== 抜粋 ==
デパートと大学の共通点

トヨタ自動車が新人の採用に大学の推薦枠を廃止するというニュースが流れてきました。

今回は、(総合)大学(University)とデパートの共通点を考えてみます。

デパートの売り上げの落ち込みは大きく、既に、デパートのない都道府県も出てきています。

ちょっと前までは、デパートに行けば、「価格は定価で安くはないが、高品質のものが、なんでそろう」ということで、一定の信頼を得ていました。

しかし、現在では、デパートには、普及品しかなく、何でもそろうのは、ネット販売になってしまいました。また、ほとんどの製品は、先進国ではなく、人件費の安い発展途上国で生産されていますので、デパートにいっても、日本製の製品が買えるわけではありません。つまり、たいして高品質でもない製品しか買えなくなりました。さらに、同じ製品であれば、ネット販売の方が安いし、すぐに手に入るようになりましたので、デパートの長所は消えてなくなりました。特に、百貨店として、売れない(回転率の悪い)製品をかかえていると、全体が割高になります。かといって、置いてある商品を限定すれば、百貨店ではなくなってしまいます。

同じような問題は、本屋さんも抱えています。しかし、本屋さんの場合には、目利きが言えば、一定のロイヤリティの高い顧客は残ると思われます。逆に、TUTAYAさんのように、ランキングの上にある本を棚に置く戦略では、ネット販売との差別化が難しくなります。

さて、話を大学に移します。(総合)大学でも、売れない(希望者の少ない、就職口の少ない)学科が存在します。この場合には、特定の学科や学部をやめてしまうと、(総合)大学ではなくなります。このために学科の希望者が少ないと定員を削減しますが、学科を廃止することはまれです。これは、デパートであれば、特定の売れない商品の売り場を廃止することに対応します。その結果、旧態依然とした学科が、定員を減らしながら、存続することになります。

例をあげます。獣医学科は1990年代に、国際獣医資格ができ、そのために必要な学習単位を現行の日本の大学では満足できなくなりました。そのためには、たとえば、A大学、B大学、C大学にある獣医学科を、A大学に集中して、教員数を増やして、講義数を増やす必要があります。この場合には、B大学とC大学からは、獣医学科がなくなります。獣医学科だけではなく、学科の定員が削減している場合には、大学を越えた学科の再編が必須ですが、これが進みません。アメリカの場合には、アイビリーグの大学の評価が一般には高いですが、学科別のランキングになると、アイビリーグ以外の大学で、特定の学科に資源を集中している場合も多く見られます。つまり、百貨店スタイルの総合大学は放棄している場合も多いのです。

== 課題の指示 ==
上の抜粋によると、日本の大学の獣医学科が必要な学習単位を満たせなくなったのは、1990年代に何ができたためですか。

(保存データ)
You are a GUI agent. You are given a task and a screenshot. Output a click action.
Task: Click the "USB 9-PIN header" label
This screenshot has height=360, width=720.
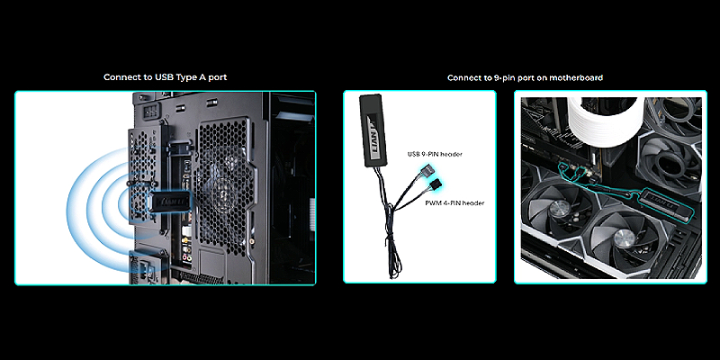point(435,154)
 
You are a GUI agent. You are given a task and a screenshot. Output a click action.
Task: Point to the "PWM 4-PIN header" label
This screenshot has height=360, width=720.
point(454,202)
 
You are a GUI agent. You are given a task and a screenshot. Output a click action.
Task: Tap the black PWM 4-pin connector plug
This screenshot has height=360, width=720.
point(434,186)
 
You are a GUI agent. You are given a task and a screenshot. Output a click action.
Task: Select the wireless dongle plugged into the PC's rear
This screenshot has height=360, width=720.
point(169,201)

== 回答 ==
国際獣医資格ができたためです。